* WHAT YOU WILL DO:
Scan the data below for the string "YoLoan". Copy every line where it appears.

* DATA RECORDS:
=== Section Start ===
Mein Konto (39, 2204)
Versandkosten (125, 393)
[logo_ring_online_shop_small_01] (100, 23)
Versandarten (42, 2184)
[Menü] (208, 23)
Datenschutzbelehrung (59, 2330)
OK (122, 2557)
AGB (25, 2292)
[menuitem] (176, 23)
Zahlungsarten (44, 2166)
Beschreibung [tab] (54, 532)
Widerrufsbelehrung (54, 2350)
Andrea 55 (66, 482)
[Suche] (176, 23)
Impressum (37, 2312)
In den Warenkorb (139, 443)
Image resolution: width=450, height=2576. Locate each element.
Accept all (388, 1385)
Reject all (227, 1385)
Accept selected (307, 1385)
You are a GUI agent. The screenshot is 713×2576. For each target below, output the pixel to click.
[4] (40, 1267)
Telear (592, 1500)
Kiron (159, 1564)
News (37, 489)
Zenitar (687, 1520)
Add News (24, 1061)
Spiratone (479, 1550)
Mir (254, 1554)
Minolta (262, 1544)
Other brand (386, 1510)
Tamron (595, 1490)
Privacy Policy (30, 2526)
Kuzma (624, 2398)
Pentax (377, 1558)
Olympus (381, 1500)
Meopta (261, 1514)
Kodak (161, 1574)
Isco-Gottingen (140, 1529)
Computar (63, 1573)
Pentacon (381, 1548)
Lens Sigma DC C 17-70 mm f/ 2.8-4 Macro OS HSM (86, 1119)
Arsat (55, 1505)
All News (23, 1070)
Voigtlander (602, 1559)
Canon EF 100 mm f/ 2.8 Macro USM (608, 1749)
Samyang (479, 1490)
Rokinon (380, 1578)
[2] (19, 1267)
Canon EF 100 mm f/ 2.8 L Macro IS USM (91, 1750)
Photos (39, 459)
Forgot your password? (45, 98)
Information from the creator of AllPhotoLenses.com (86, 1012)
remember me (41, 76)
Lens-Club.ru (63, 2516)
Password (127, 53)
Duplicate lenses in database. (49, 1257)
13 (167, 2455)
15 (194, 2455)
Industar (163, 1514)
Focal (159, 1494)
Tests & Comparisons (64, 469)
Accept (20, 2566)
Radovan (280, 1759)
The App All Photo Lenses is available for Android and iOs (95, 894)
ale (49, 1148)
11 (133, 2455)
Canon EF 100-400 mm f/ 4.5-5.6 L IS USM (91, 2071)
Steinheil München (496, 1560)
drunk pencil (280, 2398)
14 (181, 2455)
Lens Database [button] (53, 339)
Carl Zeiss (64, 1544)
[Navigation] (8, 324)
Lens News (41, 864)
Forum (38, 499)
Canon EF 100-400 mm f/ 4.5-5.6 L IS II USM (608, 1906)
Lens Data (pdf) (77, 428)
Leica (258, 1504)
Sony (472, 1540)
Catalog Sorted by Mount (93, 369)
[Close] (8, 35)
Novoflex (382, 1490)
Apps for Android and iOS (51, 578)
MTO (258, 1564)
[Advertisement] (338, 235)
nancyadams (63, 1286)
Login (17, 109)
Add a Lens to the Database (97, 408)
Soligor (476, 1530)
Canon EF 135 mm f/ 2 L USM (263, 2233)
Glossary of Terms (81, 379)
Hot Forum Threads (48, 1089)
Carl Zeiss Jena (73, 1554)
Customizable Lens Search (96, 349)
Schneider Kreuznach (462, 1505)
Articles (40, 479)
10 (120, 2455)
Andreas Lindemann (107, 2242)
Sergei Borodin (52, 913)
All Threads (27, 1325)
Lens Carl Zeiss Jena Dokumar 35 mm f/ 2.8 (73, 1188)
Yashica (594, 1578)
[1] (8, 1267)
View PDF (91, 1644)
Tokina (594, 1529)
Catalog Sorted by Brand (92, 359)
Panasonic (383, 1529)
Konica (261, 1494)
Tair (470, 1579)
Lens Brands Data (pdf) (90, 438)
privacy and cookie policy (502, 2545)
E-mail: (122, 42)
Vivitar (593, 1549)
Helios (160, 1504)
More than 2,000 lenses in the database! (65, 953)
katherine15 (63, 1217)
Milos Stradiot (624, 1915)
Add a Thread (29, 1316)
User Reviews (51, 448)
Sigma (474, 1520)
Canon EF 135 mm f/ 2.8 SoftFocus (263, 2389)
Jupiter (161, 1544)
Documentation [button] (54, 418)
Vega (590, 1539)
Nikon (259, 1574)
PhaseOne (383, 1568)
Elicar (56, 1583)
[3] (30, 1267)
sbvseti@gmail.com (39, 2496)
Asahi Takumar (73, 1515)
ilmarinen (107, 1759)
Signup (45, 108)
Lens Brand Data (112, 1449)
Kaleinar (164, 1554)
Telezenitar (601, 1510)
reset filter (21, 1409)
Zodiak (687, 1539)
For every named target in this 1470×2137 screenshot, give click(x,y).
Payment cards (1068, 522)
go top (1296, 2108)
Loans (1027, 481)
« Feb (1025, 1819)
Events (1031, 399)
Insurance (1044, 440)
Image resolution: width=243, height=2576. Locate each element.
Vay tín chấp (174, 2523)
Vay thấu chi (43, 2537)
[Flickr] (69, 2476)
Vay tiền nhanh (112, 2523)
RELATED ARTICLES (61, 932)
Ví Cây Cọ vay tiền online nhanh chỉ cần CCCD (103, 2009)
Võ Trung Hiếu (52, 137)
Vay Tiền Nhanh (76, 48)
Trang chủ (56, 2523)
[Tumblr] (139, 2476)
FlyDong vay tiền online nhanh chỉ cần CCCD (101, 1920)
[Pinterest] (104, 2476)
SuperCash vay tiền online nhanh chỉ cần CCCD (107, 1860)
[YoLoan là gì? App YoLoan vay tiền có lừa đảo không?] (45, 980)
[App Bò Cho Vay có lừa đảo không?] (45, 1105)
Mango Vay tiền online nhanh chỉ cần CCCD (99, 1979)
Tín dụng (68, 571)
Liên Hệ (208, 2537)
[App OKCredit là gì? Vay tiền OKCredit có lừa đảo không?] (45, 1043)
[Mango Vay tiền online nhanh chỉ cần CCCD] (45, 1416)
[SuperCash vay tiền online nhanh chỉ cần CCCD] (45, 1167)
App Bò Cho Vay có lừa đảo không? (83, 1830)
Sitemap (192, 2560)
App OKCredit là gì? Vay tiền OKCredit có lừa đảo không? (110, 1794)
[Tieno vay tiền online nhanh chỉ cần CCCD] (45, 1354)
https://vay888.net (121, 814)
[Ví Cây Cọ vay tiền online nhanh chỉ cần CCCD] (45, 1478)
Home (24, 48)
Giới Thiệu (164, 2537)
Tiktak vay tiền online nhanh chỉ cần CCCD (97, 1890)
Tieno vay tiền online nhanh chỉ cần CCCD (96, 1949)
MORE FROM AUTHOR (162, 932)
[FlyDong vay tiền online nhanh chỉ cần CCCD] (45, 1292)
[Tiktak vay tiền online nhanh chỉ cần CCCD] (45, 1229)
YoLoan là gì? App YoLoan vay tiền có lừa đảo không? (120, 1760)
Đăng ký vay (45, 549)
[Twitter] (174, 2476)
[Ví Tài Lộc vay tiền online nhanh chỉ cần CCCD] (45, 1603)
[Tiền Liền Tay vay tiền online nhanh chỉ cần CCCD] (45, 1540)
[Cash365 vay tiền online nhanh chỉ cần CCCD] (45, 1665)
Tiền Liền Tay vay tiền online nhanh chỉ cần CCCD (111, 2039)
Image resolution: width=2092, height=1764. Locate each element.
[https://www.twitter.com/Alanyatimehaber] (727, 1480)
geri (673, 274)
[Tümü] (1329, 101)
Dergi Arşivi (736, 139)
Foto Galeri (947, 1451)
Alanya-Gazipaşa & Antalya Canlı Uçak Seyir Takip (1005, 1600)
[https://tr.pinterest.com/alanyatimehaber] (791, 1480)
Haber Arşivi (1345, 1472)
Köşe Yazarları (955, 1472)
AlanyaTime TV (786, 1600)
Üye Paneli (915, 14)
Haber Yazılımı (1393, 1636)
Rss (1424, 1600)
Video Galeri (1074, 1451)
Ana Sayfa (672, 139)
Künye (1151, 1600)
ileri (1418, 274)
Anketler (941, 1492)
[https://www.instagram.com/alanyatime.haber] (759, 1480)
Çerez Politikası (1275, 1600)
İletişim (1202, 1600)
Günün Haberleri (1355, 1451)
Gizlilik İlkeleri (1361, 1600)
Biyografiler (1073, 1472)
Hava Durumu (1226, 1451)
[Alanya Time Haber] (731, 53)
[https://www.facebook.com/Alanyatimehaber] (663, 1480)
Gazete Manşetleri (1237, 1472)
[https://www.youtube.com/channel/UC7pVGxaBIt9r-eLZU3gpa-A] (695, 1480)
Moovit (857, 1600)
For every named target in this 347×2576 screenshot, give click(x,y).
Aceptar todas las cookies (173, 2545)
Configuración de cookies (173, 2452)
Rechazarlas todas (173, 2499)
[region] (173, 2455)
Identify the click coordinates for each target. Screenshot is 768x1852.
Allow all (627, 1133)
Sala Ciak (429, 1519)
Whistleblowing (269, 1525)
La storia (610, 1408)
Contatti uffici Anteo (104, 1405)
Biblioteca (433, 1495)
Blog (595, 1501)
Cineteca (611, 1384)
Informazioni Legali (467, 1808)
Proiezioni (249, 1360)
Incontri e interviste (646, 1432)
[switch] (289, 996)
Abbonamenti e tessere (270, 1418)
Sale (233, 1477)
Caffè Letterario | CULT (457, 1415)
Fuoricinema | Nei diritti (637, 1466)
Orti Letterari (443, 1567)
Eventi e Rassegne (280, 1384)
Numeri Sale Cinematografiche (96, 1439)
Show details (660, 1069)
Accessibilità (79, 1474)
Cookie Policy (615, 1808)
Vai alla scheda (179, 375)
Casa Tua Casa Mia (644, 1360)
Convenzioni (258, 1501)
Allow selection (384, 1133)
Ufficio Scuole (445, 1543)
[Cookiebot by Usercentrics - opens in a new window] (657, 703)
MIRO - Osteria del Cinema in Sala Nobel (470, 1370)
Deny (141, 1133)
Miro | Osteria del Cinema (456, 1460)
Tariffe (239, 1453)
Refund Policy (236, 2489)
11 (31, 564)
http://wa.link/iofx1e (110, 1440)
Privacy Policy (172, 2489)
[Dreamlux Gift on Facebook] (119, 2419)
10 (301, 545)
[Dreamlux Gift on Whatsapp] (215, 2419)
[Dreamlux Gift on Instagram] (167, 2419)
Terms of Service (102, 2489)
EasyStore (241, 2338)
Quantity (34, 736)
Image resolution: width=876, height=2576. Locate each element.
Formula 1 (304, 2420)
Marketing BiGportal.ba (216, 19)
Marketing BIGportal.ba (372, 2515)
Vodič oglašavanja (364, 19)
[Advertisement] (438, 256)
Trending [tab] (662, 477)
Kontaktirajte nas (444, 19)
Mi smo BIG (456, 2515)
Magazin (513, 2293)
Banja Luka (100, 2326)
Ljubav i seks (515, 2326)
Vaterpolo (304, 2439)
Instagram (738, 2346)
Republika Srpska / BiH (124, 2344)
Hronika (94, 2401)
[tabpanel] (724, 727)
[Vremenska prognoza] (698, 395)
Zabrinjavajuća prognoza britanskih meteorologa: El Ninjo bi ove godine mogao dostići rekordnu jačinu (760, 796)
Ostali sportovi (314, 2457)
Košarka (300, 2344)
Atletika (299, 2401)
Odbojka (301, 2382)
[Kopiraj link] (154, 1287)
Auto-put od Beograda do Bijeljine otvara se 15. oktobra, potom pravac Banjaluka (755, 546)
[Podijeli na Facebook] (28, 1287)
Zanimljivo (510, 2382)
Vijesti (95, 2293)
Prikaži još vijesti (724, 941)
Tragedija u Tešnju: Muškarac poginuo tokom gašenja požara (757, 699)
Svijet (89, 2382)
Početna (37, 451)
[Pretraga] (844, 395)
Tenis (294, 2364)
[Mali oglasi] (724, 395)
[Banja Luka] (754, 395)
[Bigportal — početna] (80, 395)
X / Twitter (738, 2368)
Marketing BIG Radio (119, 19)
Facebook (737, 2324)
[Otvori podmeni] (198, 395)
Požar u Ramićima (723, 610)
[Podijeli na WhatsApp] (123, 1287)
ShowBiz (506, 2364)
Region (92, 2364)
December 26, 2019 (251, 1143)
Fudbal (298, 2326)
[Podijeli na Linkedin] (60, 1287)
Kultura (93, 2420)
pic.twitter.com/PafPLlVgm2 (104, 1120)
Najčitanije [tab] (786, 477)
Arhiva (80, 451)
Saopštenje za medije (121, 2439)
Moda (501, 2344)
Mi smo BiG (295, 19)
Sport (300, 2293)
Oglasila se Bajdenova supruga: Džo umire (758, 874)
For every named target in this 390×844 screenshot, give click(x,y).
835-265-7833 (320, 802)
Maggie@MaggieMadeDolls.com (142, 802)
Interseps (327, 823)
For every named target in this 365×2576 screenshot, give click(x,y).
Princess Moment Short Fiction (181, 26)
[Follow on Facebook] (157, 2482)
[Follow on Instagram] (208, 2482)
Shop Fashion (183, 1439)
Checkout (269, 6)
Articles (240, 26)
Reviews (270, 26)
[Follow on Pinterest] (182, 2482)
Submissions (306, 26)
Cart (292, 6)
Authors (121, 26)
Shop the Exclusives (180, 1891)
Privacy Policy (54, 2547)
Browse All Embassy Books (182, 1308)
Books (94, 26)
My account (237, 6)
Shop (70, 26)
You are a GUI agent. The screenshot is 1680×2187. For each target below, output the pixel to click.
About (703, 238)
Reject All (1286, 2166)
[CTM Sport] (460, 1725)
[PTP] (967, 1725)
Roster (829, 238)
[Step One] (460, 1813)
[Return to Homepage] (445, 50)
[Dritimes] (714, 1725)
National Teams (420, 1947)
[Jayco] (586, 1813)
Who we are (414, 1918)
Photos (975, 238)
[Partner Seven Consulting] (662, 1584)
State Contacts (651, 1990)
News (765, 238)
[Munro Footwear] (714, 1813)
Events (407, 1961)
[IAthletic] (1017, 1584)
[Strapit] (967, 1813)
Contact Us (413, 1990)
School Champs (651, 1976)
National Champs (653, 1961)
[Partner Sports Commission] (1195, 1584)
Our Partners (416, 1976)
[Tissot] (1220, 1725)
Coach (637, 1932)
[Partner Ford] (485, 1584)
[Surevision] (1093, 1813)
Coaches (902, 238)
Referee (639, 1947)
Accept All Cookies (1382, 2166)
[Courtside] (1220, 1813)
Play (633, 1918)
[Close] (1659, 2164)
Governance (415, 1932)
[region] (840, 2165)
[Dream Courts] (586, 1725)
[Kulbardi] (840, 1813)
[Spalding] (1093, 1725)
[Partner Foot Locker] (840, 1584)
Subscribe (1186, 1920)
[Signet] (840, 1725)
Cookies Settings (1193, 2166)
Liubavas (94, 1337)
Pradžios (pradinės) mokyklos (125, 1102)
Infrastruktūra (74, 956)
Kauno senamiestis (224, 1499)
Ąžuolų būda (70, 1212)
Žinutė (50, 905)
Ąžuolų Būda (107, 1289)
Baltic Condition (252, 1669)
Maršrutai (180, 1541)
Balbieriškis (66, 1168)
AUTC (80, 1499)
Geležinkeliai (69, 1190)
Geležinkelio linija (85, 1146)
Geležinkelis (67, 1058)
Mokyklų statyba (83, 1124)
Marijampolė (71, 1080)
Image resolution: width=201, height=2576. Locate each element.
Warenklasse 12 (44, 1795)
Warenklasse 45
=== Section End ===
* EXERCISE OUTPUT:
[YoLoan là gì? App YoLoan vay tiền có lừa đảo không?] (45, 980)
YoLoan là gì? App YoLoan vay tiền có lừa đảo không? (120, 1760)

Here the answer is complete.